Your objective: Copy the passage on the honeycomb catalyst carrier, starting with "The desirable range" and going on through "13% or less.", but swap "stainless foil" for "metal foil" everywhere it appears.

The top surfaces 101 of axially adjacent fins F are partially connected to each other. The fins F adjacent in the circumferential direction of the honeycomb core 10 are connected to each other via a connecting part 104. More specifically, the lower ends of the right diagonal side 103 of one fin F and the left diagonal side 102 of the other fin F, which are adjacent to each other, are connected together, thereby enabling the fins F adjacent in the circumferential direction to be connected to each other.
This makes it possible to enhance rigidity because the corrugated foil 30 including the fins F disposed in a staggered arrangement is formed of one plate-shaped material.
Here, a problem of wind erosion that may occur when the catalyst carrier 1 is applied, for example, to the DOC or the SCR that is provided in a diesel exhaust gas processing facility is avoided in this embodiment. To this end, there is formed an oxide film having a thickness of 0.1 [μm] or more and 10 [μm] or less in a predetermined range T which includes the end surface on the gas inlet side of each fin F, that is, an exposed end surface that is exposed toward the gas inlet side of each fin F. The predetermined range T is at least 2 mm from the exposed end surface. A region less than 2 mm in which the oxide film is formed causes wind erosion to readily occur. The partial perspective view of
The oxide film contains α-alumina (equivalent to the first alumina) that is 30% by mass or more and 99.5% by mass or less, and a Fe oxide. Furthermore, the oxide film may further contain at least one type of a second alumina and a Cr oxide. The second alumina comprises at least one type of γ, θ, χ, δ, η, and κ aluminas. The oxide film of this embodiment is formed by applying a special heat treatment to the stainless foil for carrying a catalyst (hereafter, referred to as the special heat treatment).
Furthermore, the oxide film formed by the special heat treatment contains more than 7% by mass and 35% by mass or less of Fe. Fe contained in the oxide film is partially solid-solved in α-alumina. That is, the α-alumina contained in the oxide film contains α-alumina in which Fe is solid-solved and α-alumina in which no Fe is solid-solved. On the other hand, when at least one type of the second alumina and Cr oxide is contained in the oxide film, Fe may be solid-solved in them. The stainless foil of the honeycomb core according to the present invention contains at least Fe, Cr, and Al. The Al contained is used to form, for example, α-alumina on the surface of the stainless foil.
The desirable range of the total amount of Al that is contained in the stainless foil and the oxide film as α-alumina or the like is 1.5% by mass or more and 13% by mass or less. When the total amount of Al is less than 1.5%, Al contained in the stainless foil is consumed for generating α-alumina, so that Al in the stainless foil may be exhausted. In this case, the stainless foil is frayed due to abnormal oxidation. Thus, the total amount of Al is desirably 1.5% or more. When the total amount of Al exceeds 13%, the toughness of the stainless foil would be considerably degraded to cause the foil to be chipped or cracked due to the pressure or vibration of an exhaust gas, impairing structural reliability. Thus, the maximum total concentration of Al contained in the oxide film and the stainless foil is preferably 13% or less.

Information supplied:
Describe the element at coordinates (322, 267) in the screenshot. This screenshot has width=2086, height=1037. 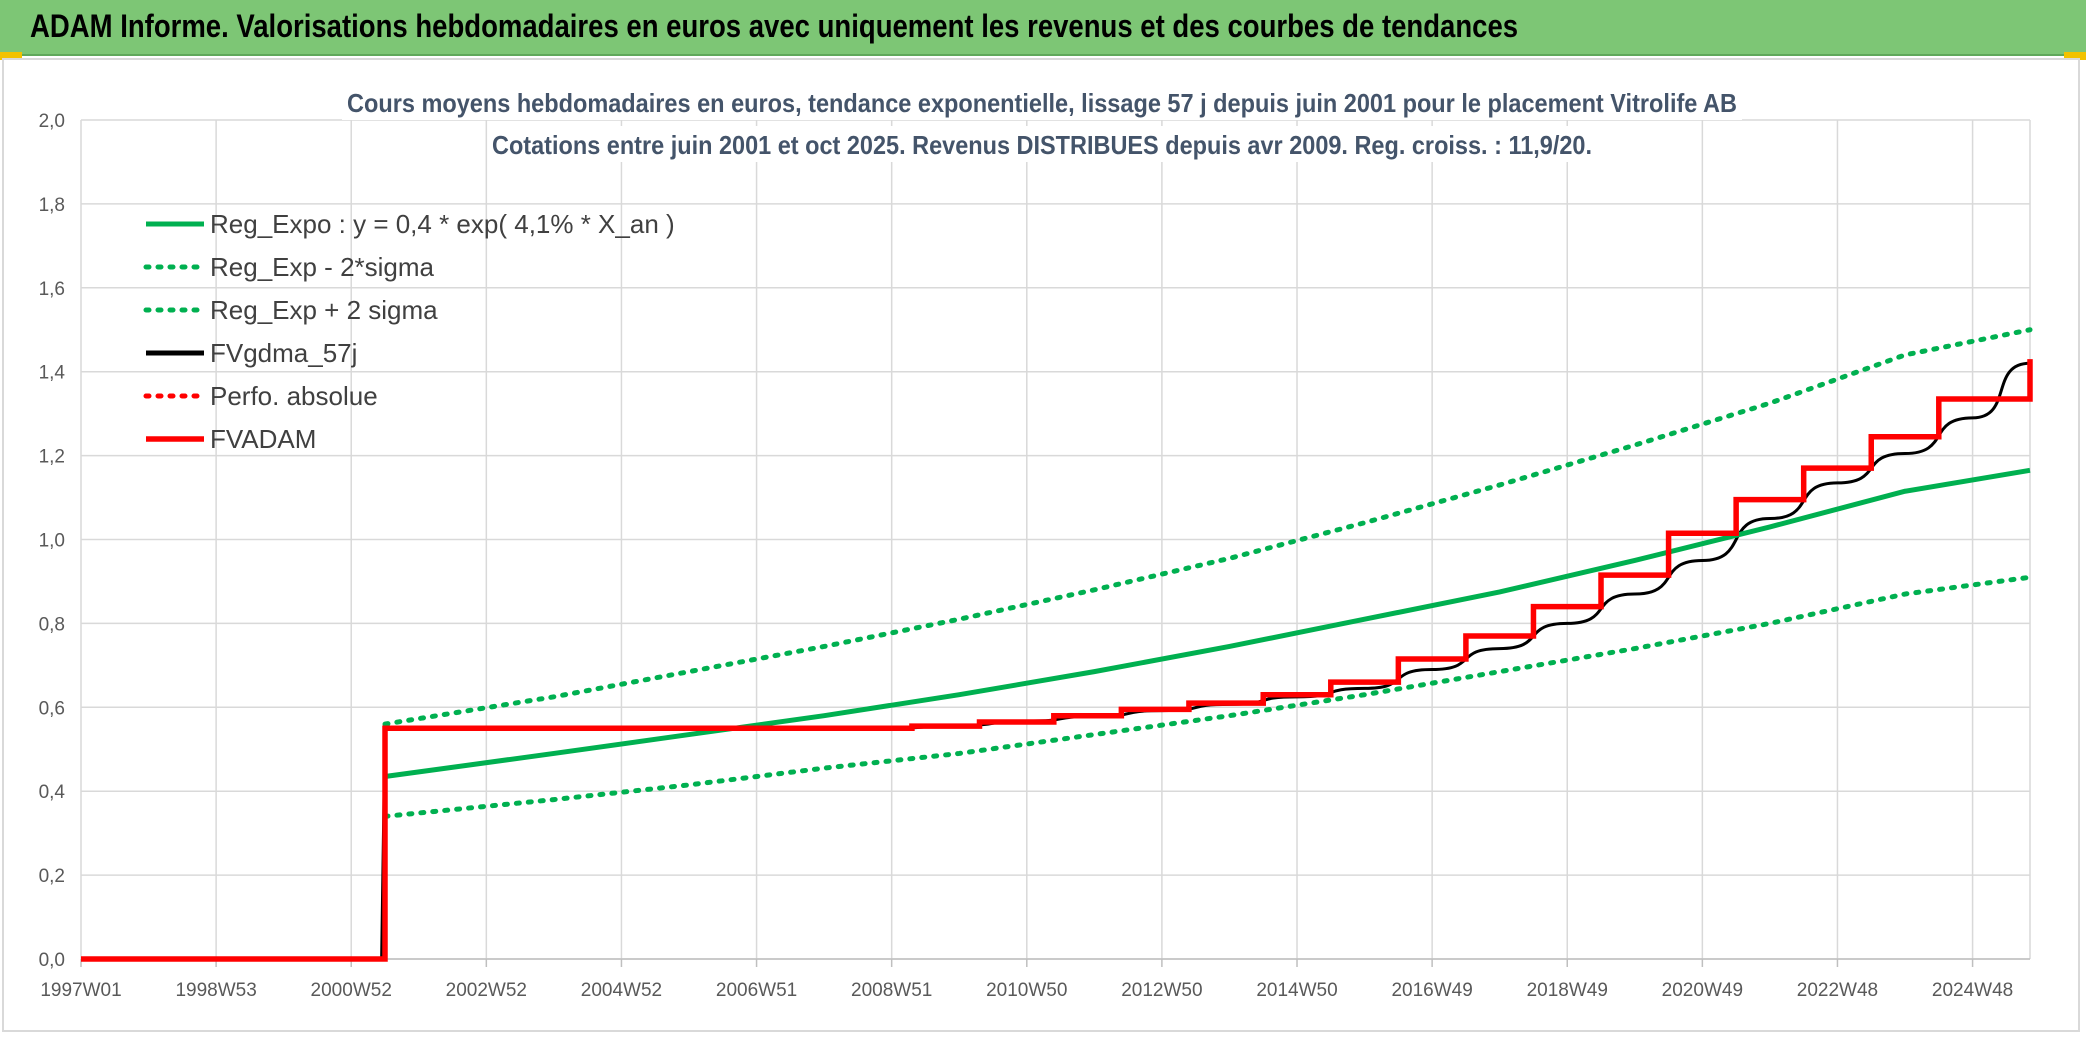
I see `legend-label: Reg_Exp - 2*sigma` at that location.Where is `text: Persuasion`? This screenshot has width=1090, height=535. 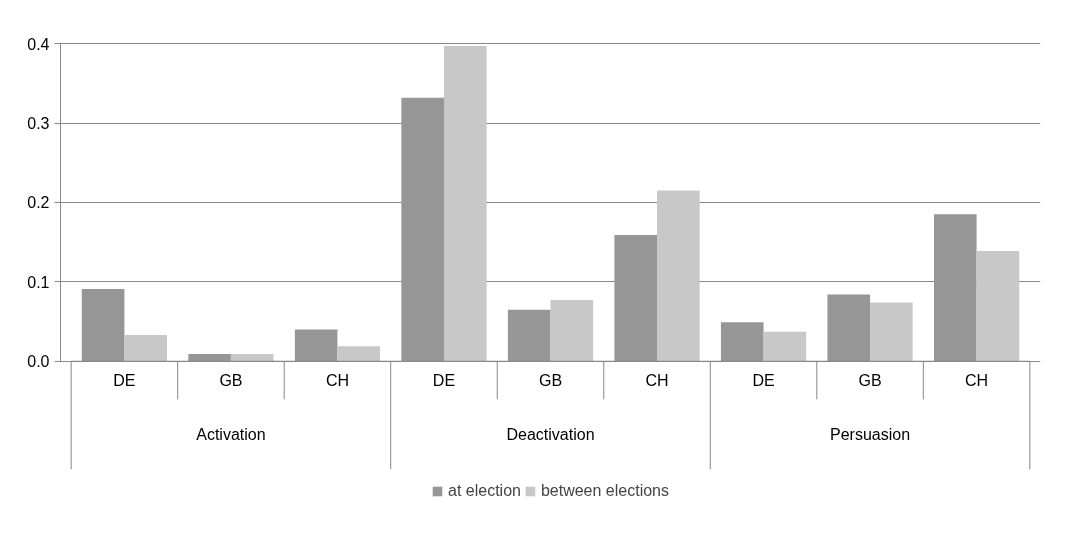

Exercise output:
The desirable range of the total amount of Al that is contained in the metal foil and the oxide film as α-alumina or the like is 1.5% by mass or more and 13% by mass or less. When the total amount of Al is less than 1.5%, Al contained in the metal foil is consumed for generating α-alumina, so that Al in the metal foil may be exhausted. In this case, the metal foil is frayed due to abnormal oxidation. Thus, the total amount of Al is desirably 1.5% or more. When the total amount of Al exceeds 13%, the toughness of the metal foil would be considerably degraded to cause the foil to be chipped or cracked due to the pressure or vibration of an exhaust gas, impairing structural reliability. Thus, the maximum total concentration of Al contained in the oxide film and the metal foil is preferably 13% or less.